[STORED DATA — start]

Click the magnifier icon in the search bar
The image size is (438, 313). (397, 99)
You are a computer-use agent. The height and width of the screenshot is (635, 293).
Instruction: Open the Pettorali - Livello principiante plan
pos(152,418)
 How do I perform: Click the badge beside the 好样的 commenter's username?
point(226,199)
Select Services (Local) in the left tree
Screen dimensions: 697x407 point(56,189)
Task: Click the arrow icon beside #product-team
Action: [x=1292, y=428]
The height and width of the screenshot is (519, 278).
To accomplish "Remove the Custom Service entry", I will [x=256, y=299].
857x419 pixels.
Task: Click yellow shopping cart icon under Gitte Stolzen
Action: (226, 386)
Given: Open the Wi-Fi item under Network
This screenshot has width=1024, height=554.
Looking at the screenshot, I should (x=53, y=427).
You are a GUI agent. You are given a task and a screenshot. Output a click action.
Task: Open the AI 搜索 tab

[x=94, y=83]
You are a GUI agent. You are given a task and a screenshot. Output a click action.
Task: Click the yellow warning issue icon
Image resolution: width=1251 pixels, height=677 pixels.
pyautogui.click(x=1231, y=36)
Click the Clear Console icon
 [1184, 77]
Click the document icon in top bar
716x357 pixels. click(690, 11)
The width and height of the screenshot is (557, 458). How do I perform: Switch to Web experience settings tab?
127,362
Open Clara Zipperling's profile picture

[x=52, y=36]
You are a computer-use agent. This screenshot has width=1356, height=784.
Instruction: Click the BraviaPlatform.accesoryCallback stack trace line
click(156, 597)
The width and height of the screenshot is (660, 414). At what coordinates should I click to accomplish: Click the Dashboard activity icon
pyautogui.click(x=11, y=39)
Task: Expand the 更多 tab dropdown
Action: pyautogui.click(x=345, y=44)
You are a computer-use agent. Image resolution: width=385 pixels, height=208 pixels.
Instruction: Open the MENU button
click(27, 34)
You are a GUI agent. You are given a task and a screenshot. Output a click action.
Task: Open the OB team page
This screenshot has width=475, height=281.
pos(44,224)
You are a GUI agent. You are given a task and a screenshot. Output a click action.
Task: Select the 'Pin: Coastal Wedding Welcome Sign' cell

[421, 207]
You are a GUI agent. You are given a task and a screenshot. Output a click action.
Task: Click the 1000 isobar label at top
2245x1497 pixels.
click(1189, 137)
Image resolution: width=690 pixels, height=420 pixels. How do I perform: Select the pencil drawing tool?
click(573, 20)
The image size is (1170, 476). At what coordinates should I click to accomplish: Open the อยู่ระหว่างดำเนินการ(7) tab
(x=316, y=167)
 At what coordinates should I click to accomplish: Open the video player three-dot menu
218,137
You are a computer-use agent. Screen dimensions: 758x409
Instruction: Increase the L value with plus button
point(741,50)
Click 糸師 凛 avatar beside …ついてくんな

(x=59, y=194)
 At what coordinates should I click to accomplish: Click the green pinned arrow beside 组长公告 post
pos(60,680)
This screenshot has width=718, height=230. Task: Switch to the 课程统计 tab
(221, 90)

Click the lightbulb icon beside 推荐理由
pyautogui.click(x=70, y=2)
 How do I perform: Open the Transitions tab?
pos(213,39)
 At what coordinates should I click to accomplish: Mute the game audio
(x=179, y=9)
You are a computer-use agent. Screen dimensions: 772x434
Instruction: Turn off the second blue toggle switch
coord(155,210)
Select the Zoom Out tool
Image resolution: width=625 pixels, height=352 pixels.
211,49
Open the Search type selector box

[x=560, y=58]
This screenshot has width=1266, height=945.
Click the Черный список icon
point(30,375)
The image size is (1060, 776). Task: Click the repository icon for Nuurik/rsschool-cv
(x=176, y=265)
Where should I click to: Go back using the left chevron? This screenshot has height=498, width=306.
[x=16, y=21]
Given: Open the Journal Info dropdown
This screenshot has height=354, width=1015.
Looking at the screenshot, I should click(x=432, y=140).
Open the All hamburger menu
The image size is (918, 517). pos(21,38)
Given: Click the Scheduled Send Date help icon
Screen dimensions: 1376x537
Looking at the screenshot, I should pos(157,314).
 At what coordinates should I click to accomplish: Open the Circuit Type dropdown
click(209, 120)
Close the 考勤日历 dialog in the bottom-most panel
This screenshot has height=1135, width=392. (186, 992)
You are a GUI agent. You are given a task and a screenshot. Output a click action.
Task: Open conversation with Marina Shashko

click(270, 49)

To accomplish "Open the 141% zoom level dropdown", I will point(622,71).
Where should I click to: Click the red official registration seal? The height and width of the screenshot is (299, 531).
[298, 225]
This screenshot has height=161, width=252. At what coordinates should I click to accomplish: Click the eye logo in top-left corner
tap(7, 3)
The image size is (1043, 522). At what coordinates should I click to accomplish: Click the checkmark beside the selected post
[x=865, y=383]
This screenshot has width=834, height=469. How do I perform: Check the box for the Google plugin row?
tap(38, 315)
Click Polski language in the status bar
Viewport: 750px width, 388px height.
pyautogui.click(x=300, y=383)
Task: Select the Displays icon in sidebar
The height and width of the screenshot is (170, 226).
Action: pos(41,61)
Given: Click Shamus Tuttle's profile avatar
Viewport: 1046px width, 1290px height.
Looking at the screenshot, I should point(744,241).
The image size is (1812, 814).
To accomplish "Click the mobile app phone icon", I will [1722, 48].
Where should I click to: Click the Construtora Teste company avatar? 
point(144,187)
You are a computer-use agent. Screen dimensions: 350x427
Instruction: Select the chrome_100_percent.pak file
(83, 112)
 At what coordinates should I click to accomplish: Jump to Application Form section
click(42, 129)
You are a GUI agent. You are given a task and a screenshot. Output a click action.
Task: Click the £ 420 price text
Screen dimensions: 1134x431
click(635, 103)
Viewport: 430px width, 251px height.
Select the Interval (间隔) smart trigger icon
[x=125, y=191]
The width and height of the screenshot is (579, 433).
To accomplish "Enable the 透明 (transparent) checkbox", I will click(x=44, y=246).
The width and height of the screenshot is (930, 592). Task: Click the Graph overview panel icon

[STORED DATA — finish]

_WHAT YOU SHOULD DO_. Please copy nothing but the lines from the one that holds "Viewport: 430px width, 251px height." through the last line of the material above, exactly as written.

_COMPLETED TASK_.
Viewport: 430px width, 251px height.
Select the Interval (间隔) smart trigger icon
[x=125, y=191]
The width and height of the screenshot is (579, 433).
To accomplish "Enable the 透明 (transparent) checkbox", I will click(x=44, y=246).
The width and height of the screenshot is (930, 592). Task: Click the Graph overview panel icon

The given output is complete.